Blueberry Mocha Cake with Lemon Cream Cheese Frosting

Blueberry Mocha Cake with Lemon Cream Cheese Frosting

By: Karen Smithson - Quitman, AR - 3rd Place Winner 2016

"Lemon, blueberry and chocolate come together in perfect harmony in this unique chocolate cake recipe. With fresh juicy blueberries and the Blueberry Cobbler coffee, this is a perfect summer-time cake!"

 

This is a Door County Coffee Fan recipe.

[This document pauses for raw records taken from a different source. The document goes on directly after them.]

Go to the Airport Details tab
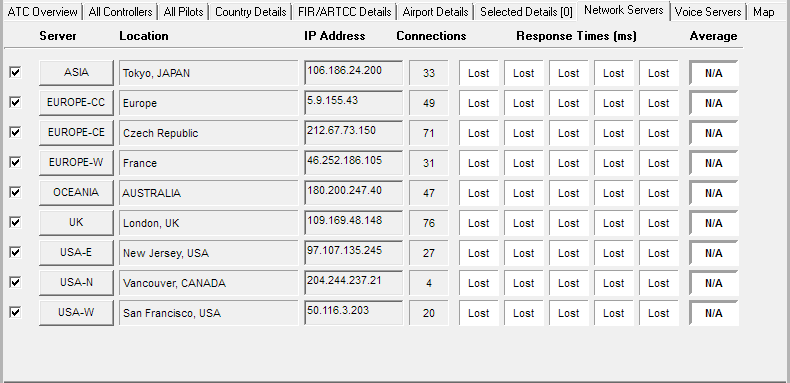 click(x=435, y=12)

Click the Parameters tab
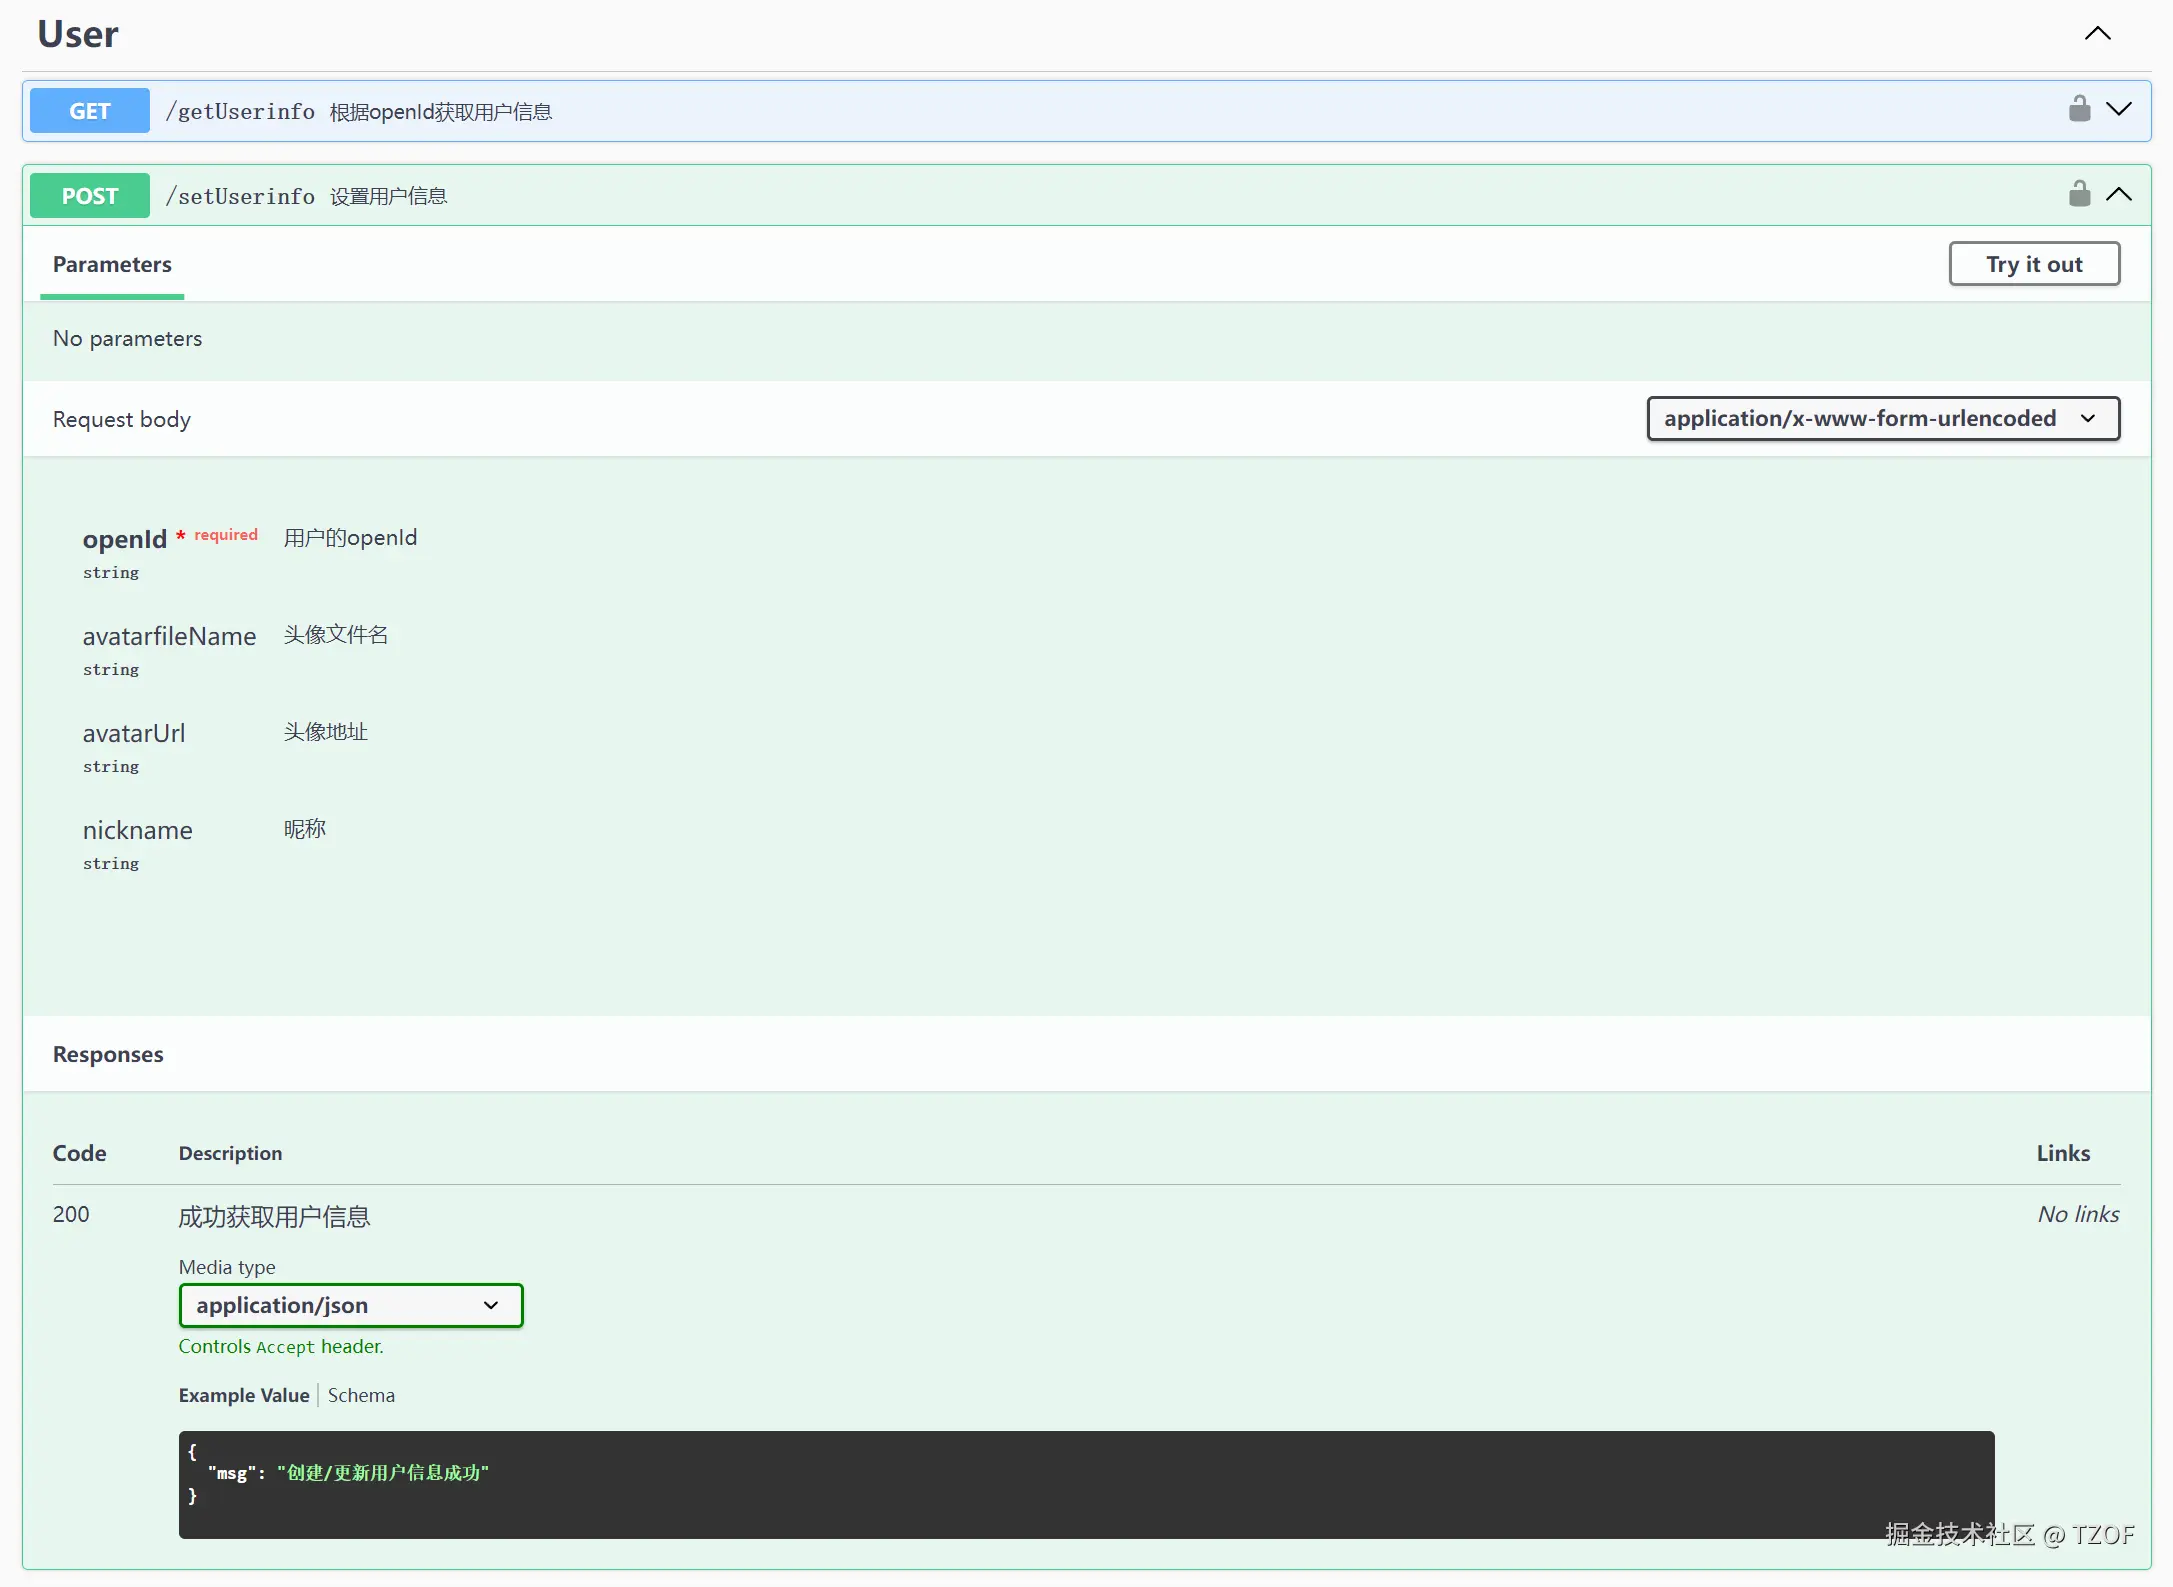tap(112, 264)
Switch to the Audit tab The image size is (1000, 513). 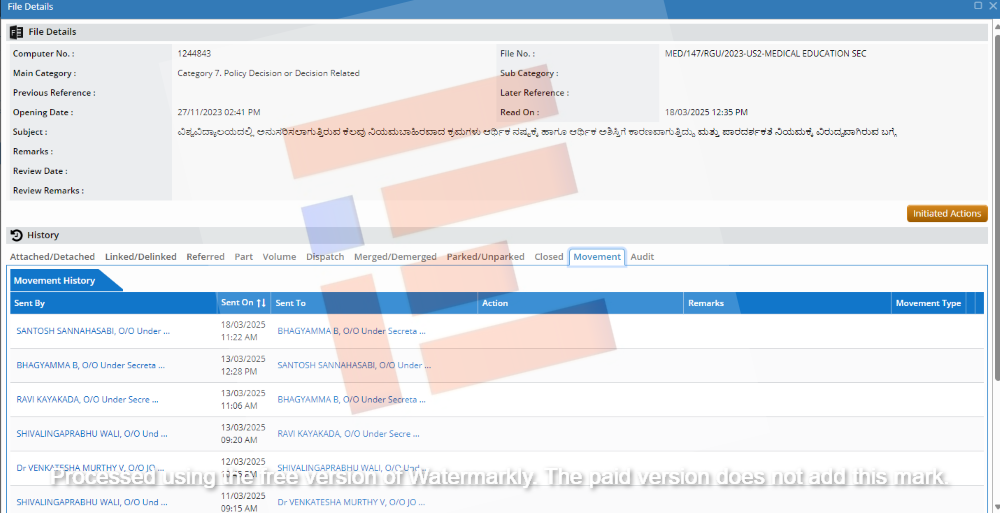[x=642, y=257]
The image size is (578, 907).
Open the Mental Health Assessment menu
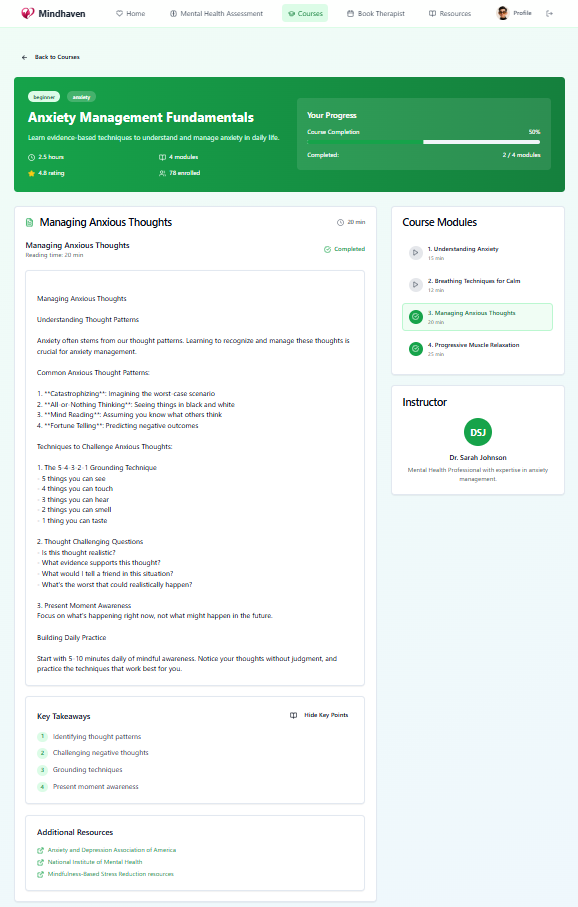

It was not made in the kitchens of the Door County Coffee Cafe.

 

Ingredients

Ingredients:

Featured ingredient: Blueberry Cobbler Coffee Full-Pot Bag

  • 2 1/4 cups cake flour
  • 2 cups sugar
  • 3/4 cup unsweetened cocoa powder
  • 2 teaspoons baking powder
  • 1 1/2 teaspoons baking soda
  • 1 teaspoon salt
  • 1/4 teaspoon ground red pepper
  • 1 1/2 cups strong brewed Door County Blueberry Cobbler Coffee
  • 1/2 cup melted butter
  • 2 eggs
  • 1/2 cup sour cream
  • 12 ounces fresh or frozen blueberries
  • 16 ounces crem cheese at room temperature
  • 8 ounces softened butter
  • 4-6 cups powdered sugar
  • 1 teaspoon vanilla
  • 1 tablespoon lemon zest
  • 2 tablespoons lemon juice

Instructions

  1. Preheat oven to 350F
  2. Prepare two 9-inch cake pans by spraying with cooking spray and lightly dust with flour.
  3. Place flour, sugar, cocoa, baking powder, baking soda, salt and red pepper into a large mixing bowl or bowl of a stand mixer.
  4. Whisk thoroughly until well combined.
  5. Add coffee, 1/2 cup melted butter, eggs and sour cream.
  6. Whisk by hand until well combined or mix on low speed of mixer.
  7. Place blueberries in a bowl and sprinkle one tablespoon of flour over the them then add to the batter.
  8. Evenly divide the cake batter into the prepared cake pans.
  9. Bake for 30-35 minutes or until a toothpick inserted in the center comes out clean.
  10. Remove from oven and allow to cool for about 10 minutes before removing them from the pans.
  11. Frost with Lemon Cream Cheese Frosting which is made by mixing the cream cheese and 8 ounces of softened butter until smooth. Beat in vanilla,lemon zest and lemon juice until blended. Gradually add the powdered sugar until desired sweetness is achieved. Beat on high until frosting is light and fluffy.
  12. Place 1 1/2 cups of frosting between the layers of cake and use the remainder to frost the outside.
  13. May be garnished with lemon slices and blueberries is desired.